Attention is now focused on Capita as the largest outsourcing company in the UK. But others still, like Four Seasons Health Care, a company responsible for 17,000 elderly and vulnerable people, are also in difficulty, and further fueling the public-private tension, the East Coast rail franchise may now yo-yo back into public ownership following a breach of contract by private sector operator, Virgin Trains.
Outsourcing has been presented as a financially astute move, principally for the public sector, which devolves responsibility for labour costs above all, to companies which in turn tend towards the lower end of the scale in terms workers’ pay and conditions. Economies of scale from huge centralised logistics are meant to benefit public procurement and commissioning. But size itself has become the problem. Diseconomies of scale have followed problems with internal complexity, and mismatches between companies from whom financial markets demand the extraction of maximum private profits, and the purpose of delivering maximum public value.
Not all outsourced work goes to such companies – there are examples of decent employment – but the reason for being and hiring an outsourcing company is to lower costs, free-up obligations around working conditions, and abolish the idea of long term, secure employment with a company which retains its own work force.
News reports have concentrated on the PFI implications of the collapse of Carillion and the desperate straits of Capita. But while the fiscal cost of this nonsensical model of giant suppliers is great, the social and economic effects are much worse.
The extractive, cost minimising model of companies also minimises retained benefits, capacity and resilience in local economies, with the subsequent devastation of communities and social fabric.
The tendering processes – thanks to those other corporate giants of the accounting and auditing sphere – are skewed in their favour. These professional services firms are, incidentally, the same companies whose failures of oversight of the outsourcing companies have led them to the edge of collapse and over it.
In tendering, the small caterer, the small cleaning firm, the small delivery firm in the medium sized town in the North of England has no chance of competing.
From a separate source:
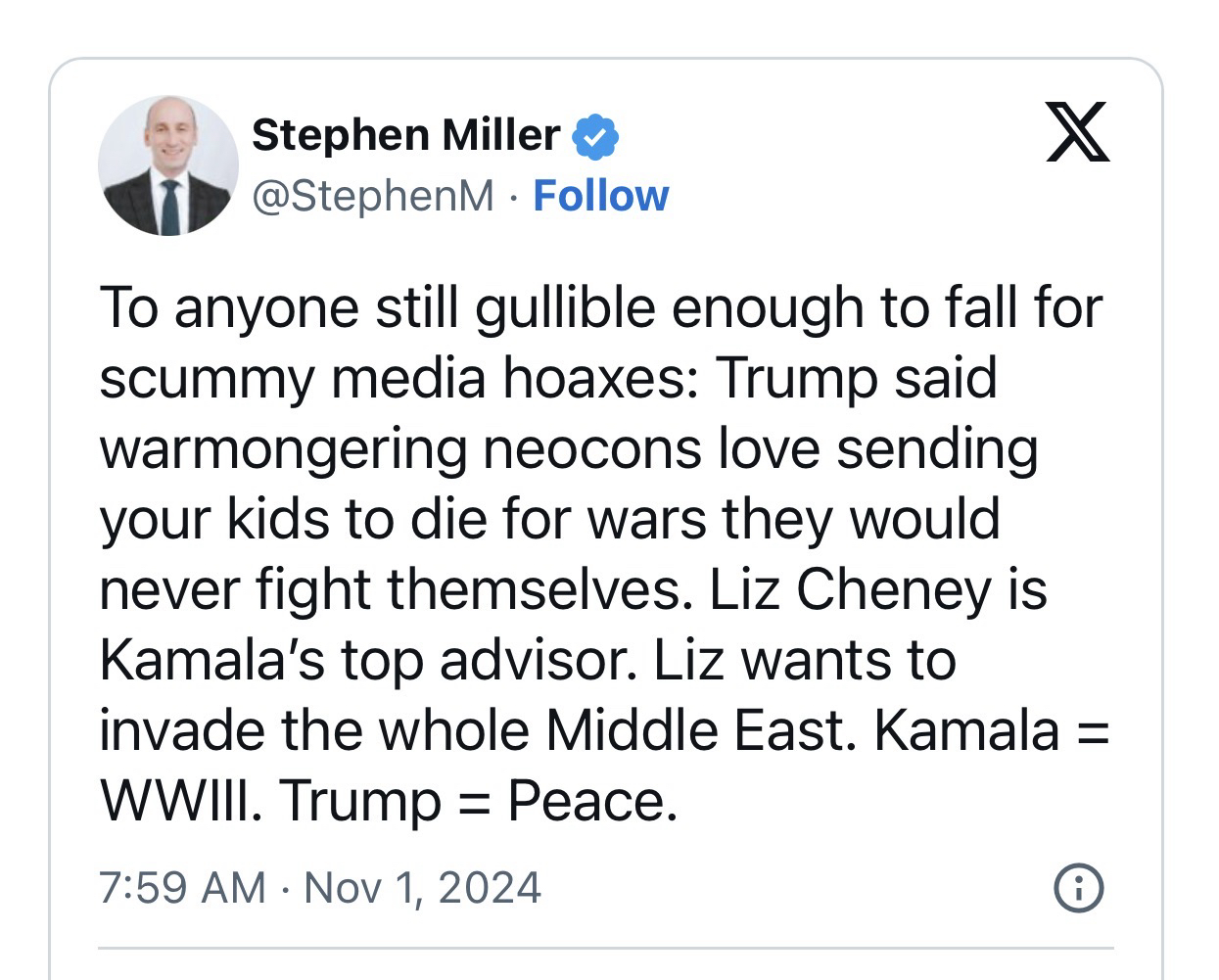Screen dimensions: 1219x980
Task: Click the phrase "scummy media hoaxes"
Action: point(398,378)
True competition is anathema to these firms and they have pretty much stamped it out.
In response to Carillion’s collapse, some former clients who had outsourced basic services, have simply taken those services back in-house, such as Nottingham University Hospitals Trust which took back the running of its own car parks, retaining former Carillion staff to do so.
To deal with the failures of privatisation and outsourcing, taking things back in-house and, at larger scales where large, naturally monopolistic infrastructure is concerned, nationalisation are obvious options.
But there is a whole range of other models for getting things done whose organisational DNA is designed to market failures affecting large, shareholder-owned financialised corporations.
It’s like the difference between a barn-raising, when a community comes together to build something, and a fire sale, when the remnants of a premises wrecked by the flames of financialisation get sold off.
Local authorities can set up their own trading companies which return any profits to the local public purse or directly reinvest them in the improvement of services. One such is Essex Cares, set up by Essex County Council in 2009 to provide care services.
Other models like social enterprises and cooperatives give greater control to employees.
Evolve YP is an employee-owned social enterprise, also set up in 2009 by former staff of Staffordshire Country Council who provide services to children and young people in care or leaving the care system. It runs something like a GP practice and Liz Fuller, a social worker, told Community Care magazine, “It’s not market driven, and I think that improves outcomes for young people.”
Cooperatives are another employee-run option whose flatter hierarchy empowers staff to be responsive and take genuine shared responsibility for decisions, meaning a more involved workforce. Oldham Council has said that the benefits of cooperatives include better engagement, greater social value, more value for money and greater flexibility in adapting services to needs of citizens.
Ed Mayo, head of Co-operatives UK, the UK trade association for co-operatives, understandably agrees and sees an immediate, practical role for cooperatives to help clean up the Carillion mess and, by implication, a better alternative to the leaning leviathan of Capita.
‘With Carillion, the work is so much project-based that there would be a natural team for many service contracts that could form the basis of an employee-owned worker co-operative,’ writes Mayo, ‘This could offer public sector contractors an alternative to bringing services in-house, though of course that’s possible, or to retendering anew, or worse a shotgun contract let on poor terms to Carillion’s competitors.’
But there are problems with making this shift. Under the previous coalition government, a much larger role was foreseen for mutuals in the delivery of public services. There was an awareness of the weakness in the dominance of a handful of bloated private sector firms feeding on the public purse. But the same government seemed at a loss over how to change that situation.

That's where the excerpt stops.